### The input

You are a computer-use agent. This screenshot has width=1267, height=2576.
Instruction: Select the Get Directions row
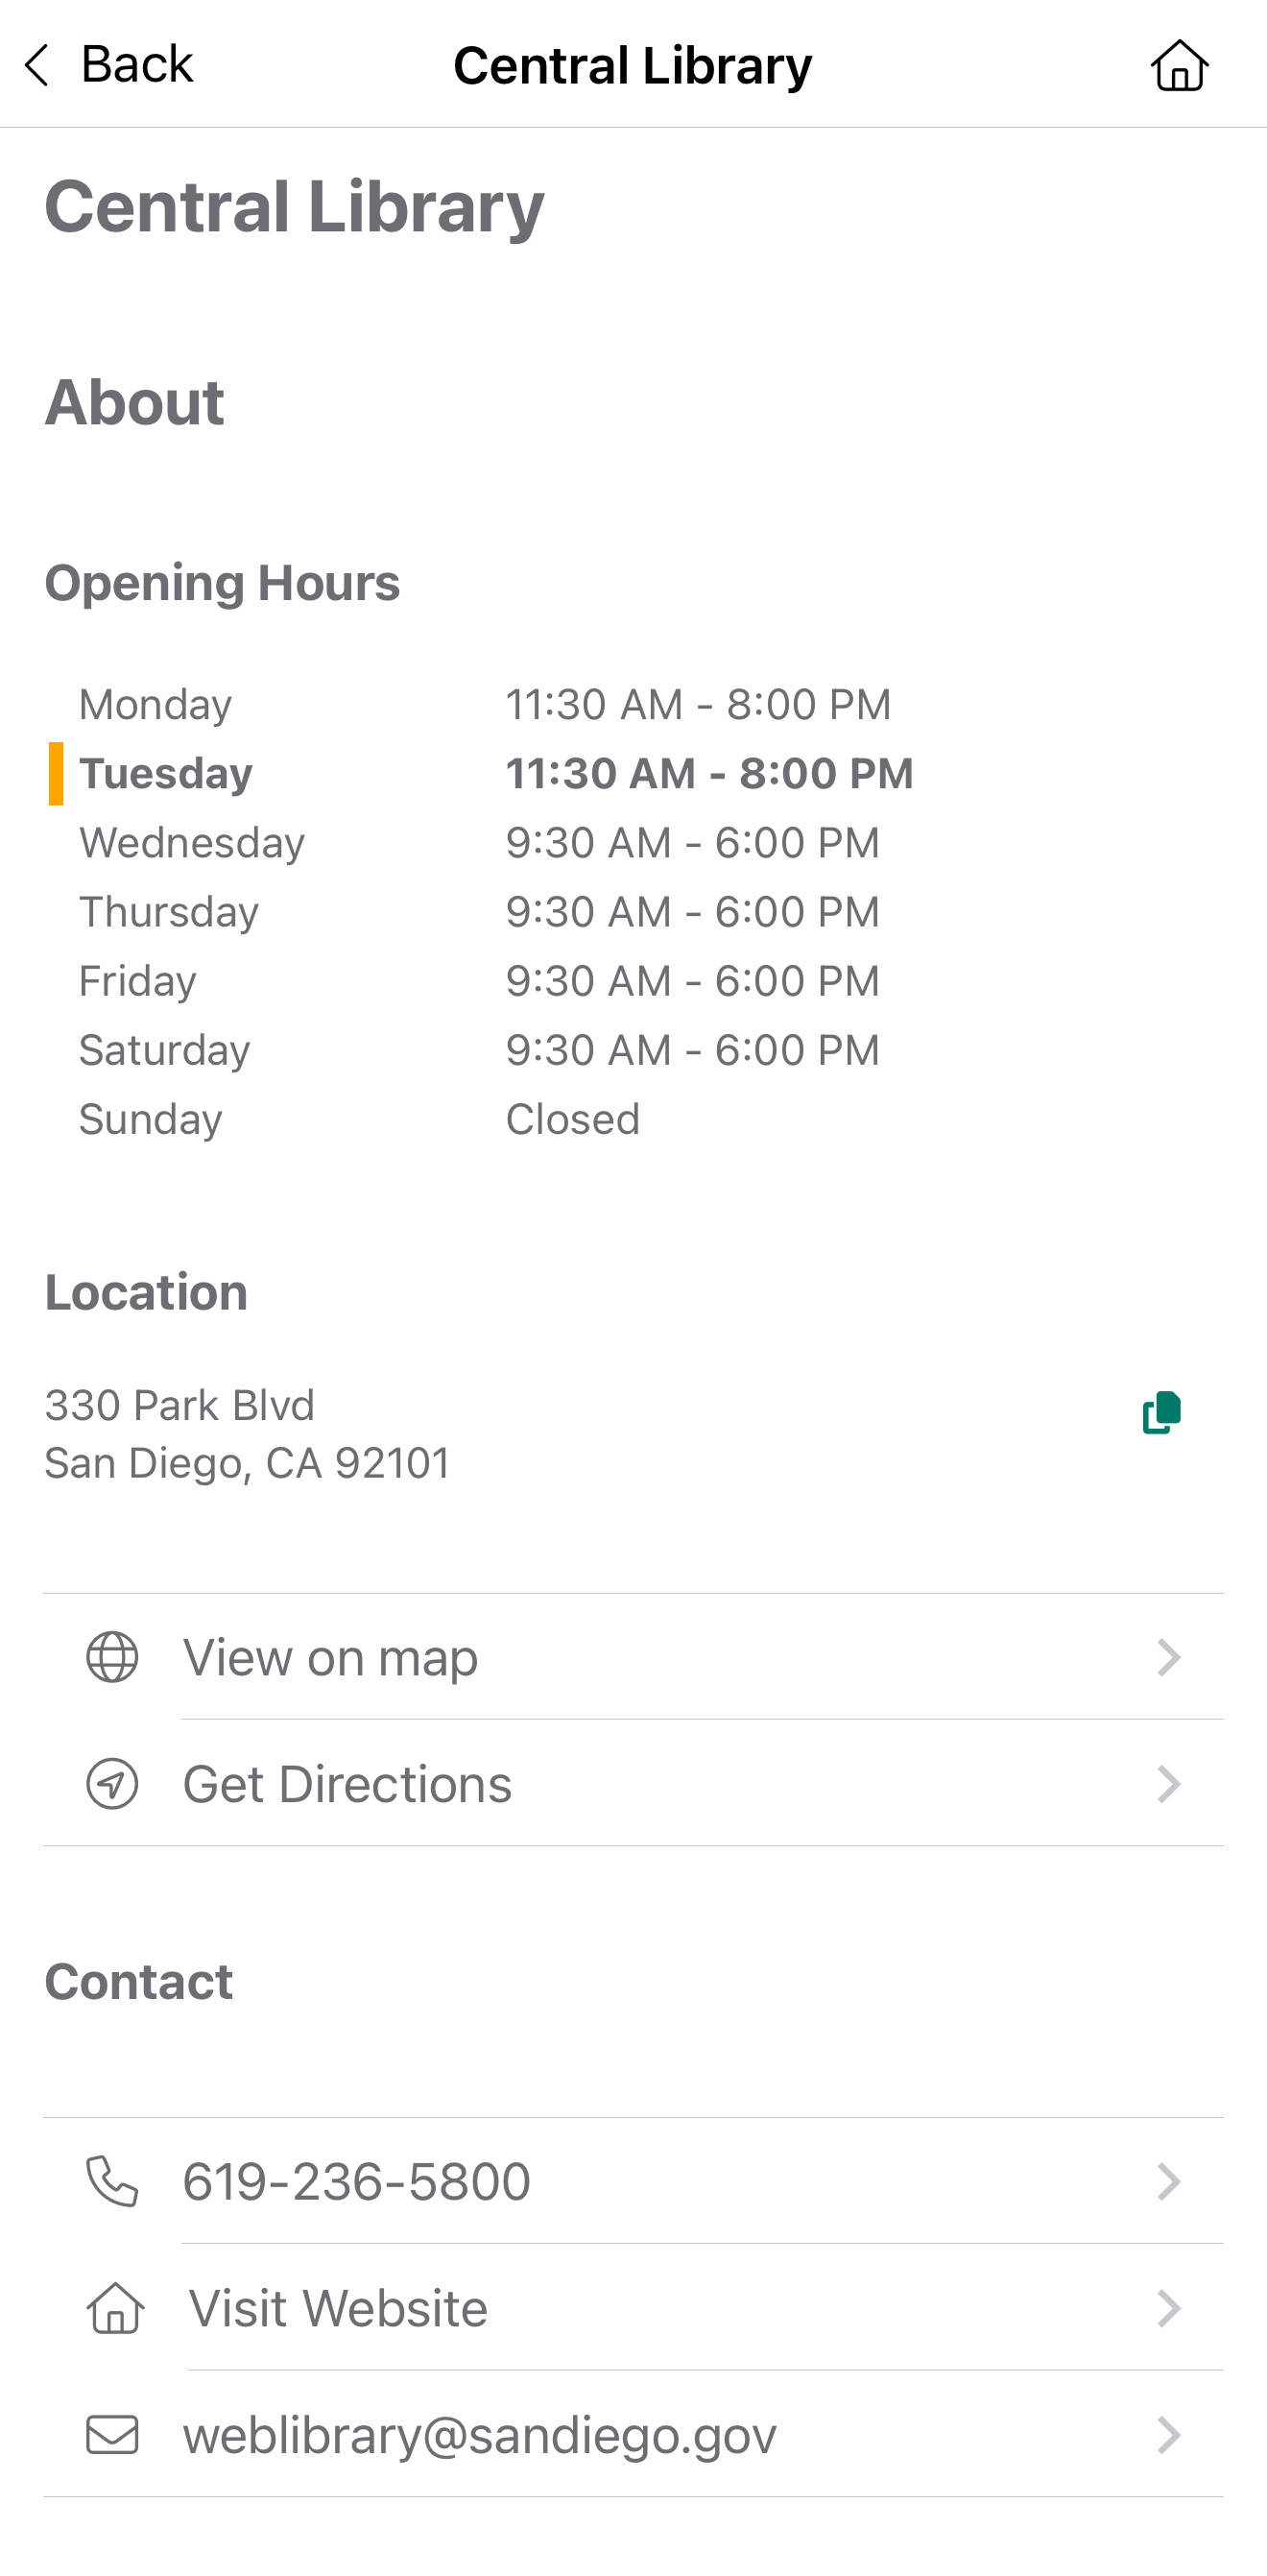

######
### The input

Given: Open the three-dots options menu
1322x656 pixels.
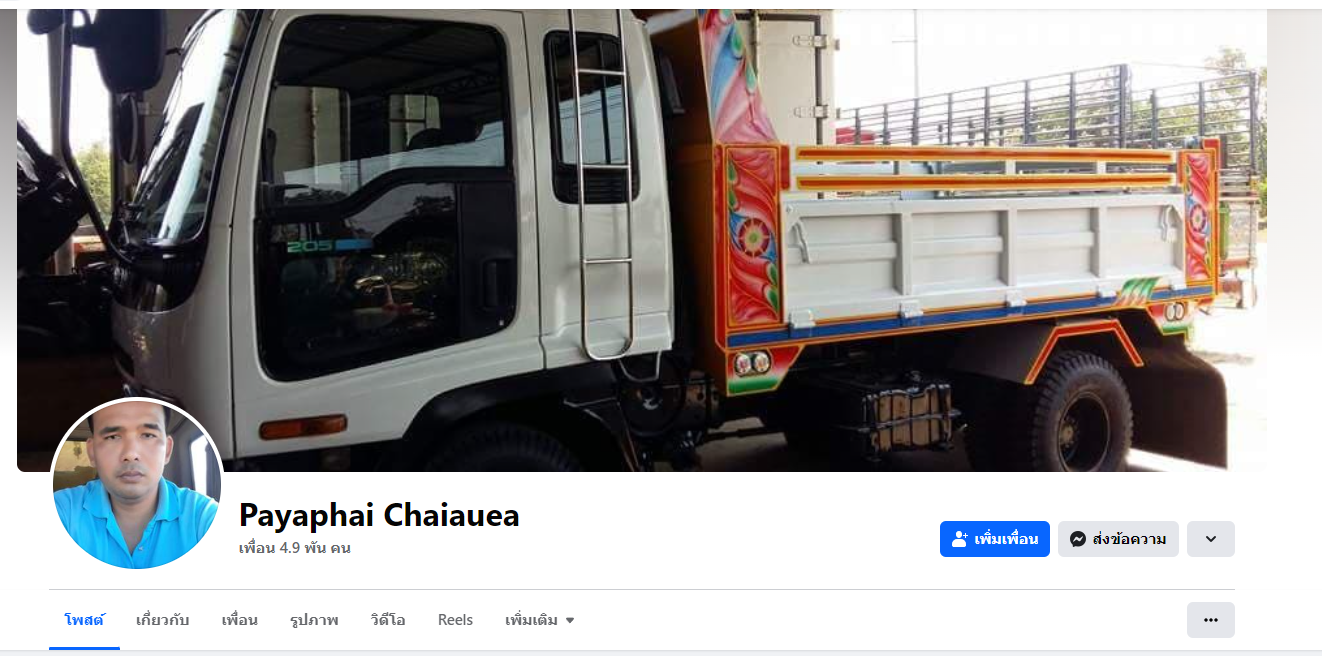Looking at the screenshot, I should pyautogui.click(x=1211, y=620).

######
### The input

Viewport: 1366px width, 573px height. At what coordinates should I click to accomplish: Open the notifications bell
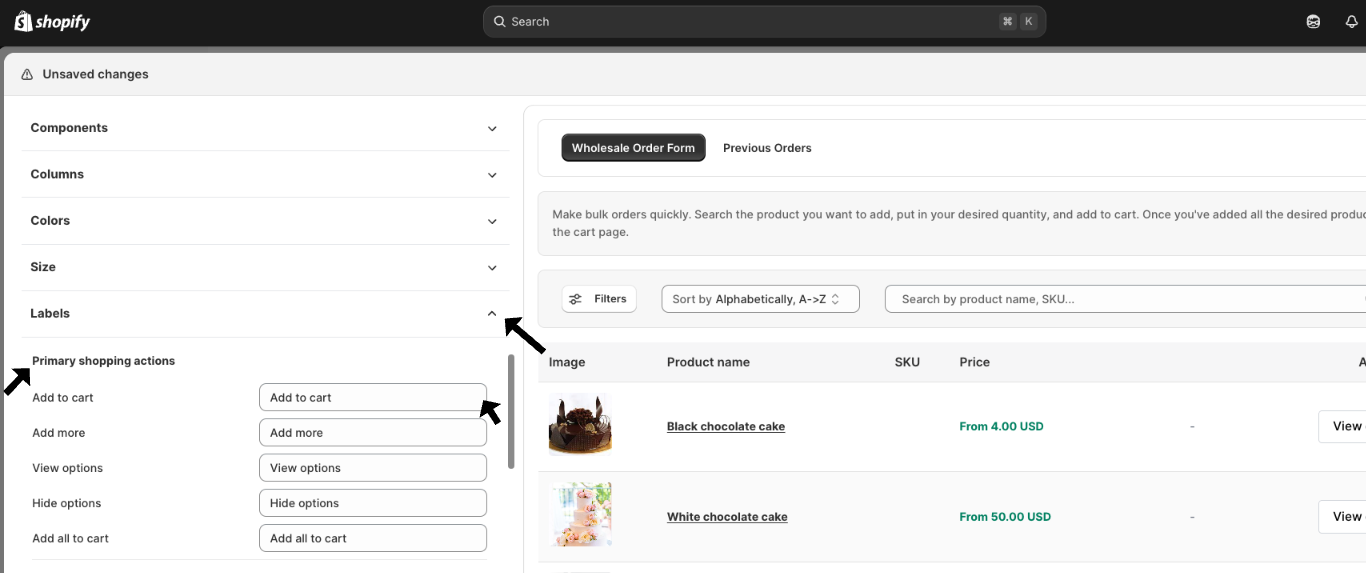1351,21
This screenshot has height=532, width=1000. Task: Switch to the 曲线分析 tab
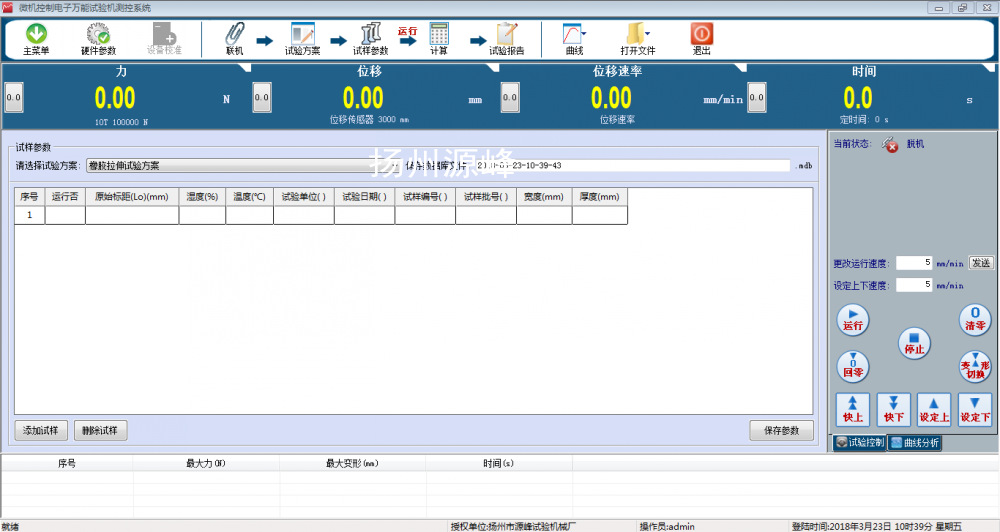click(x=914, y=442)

######

• **Problem details**
All lines above from the one containing "You are a computer-use" to the one containing "Instruction: Select the Get Directions row" must be repeated exactly, both lines included, and no others.

• **Response to this task**
You are a computer-use agent. This screenshot has width=1267, height=2576.
Instruction: Select the Get Directions row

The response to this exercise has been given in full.